Boot Camp is the easy way to run Windows on a Mac, but it has one major drawback: it requires you to reboot. And that can be a rather big disruption of your work, depending on how much time you spend in either Mac OS X or Windows.
Virtualization software like Parallels Desktop 7 avoids this glaring issue altogether, as it lets you run a full copy of Windows from within Mac OS X. But is it actually the best of both worlds or just a bag of compromises?
Virtualization for serious work?
In part 1 of my Running Windows on a Mac series, I made it very clear that virtualization solutions such as Parallels or VMware Fusion are merely a compromise for anyone who needs to get serious work done or has to spend several hours in full-screen Windows.
And I didn't just base that on my past experience with virtualization, but also one some benchmarks Ed Bott performed this summer.
It was only a couple of days after that article went live that Parallels came out with version 7 of their "Parallels Desktop". And they didn't exactly play small: Parallels promised not just the full-blown Lion support (Launchpad, full screen mode, Mission Control) and the ability to run Mac OS X Lion as a guest machine. They also made a big promise of running Windows "without compromising performance". The company also claims that Parallels Desktop 7 runs 45% faster using Windows 7 and 60% faster on 3D-accelerated applications (games, rendering, etc.) than before. These claims, coupled with enhanced support for USB, networking and sound cards (7.1 surround sound in a virtual machine), made me curious.
Can I run my Windows applications under Lion on Parallels Desktop 7 with no compromise? Can I run it all day?
For this shootout, I took the plunge and used Parallels Desktop 7 for over four weeks. After having some severe performance issues with running Windows 8 Developer Preview under Parallels, I decided to use Windows 7 Ultimate SP1 under Mac OS X Lion for my test. Here's what I found:
Pricing and installation
Boot Camp is free and pre-installed on every Mac (post 2006). Parallels, on the other hand, charges you $79.99 ($49.99 for upgrade) for its Mac virtualization product. In both cases, that also excludes the price of a Windows 7 license, which you'll need! So, if you're adding Windows 7 Home Premium to the mix, think at least $99 (for the system builder DVD) of additional charges for the privilege of running Windows on your Mac.
Boot Camp doesn't support Windows XP or Vista, so if you're going the Boot Camp route on OS X Lion, you're basically stuck with Windows 7. I can imagine this being a deal breaker for some companies.

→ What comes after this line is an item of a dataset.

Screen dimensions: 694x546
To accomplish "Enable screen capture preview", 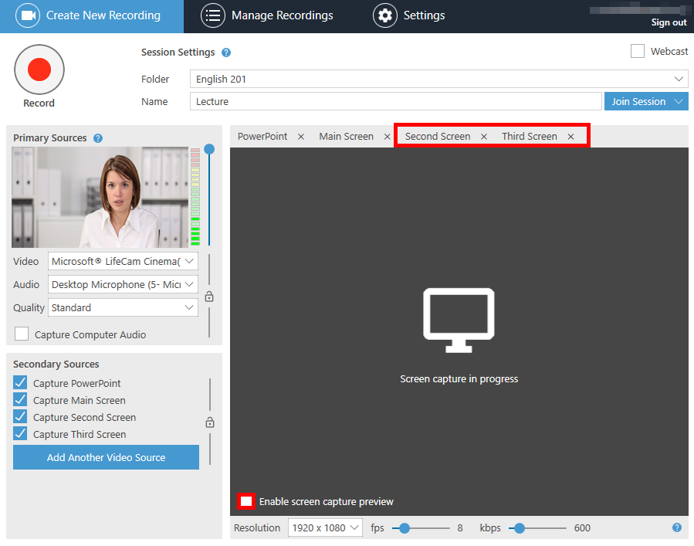I will tap(246, 500).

Parallels Desktop 7, however, fully supports Windows XP, Vista and Windows 7. And it doesn't stop there. Parallels supports Chrome OS, Linux and even the Windows 8 Developer Preview, which makes it a full-blown virtual PC solution and not just a way of running Windows on your Mac. In fact, a built-in downloader allows you to grab the respective ISOs and install them automatically. I think that's quite a killer feature for IT pros: Getting all of these OSes to run on a Mac is torture, so in terms of OS support and pure simplicity, Parallels just blows Boot Camp away. Period.
The Windows 7 installation procedure is fairly straightforward in both Boot Camp and Parallels Desktop 7. You insert the DVD or the ISO, perform some initial configuration and run the Windows installer. However, I went a slightly different route. I actually used Parallels to virtualize my Boot Camp partition. Yes, Parallels Desktop 7 allows you to select your pre-existing Windows 7 partition on your Mac and just run it as it if were an actual virtual machine. This is actually the only way to compare performance of Boot Camp versus Parallels, since I'm testing both solutions on the exact same configuration with the exact same number of programs installed and identical settings. Neat.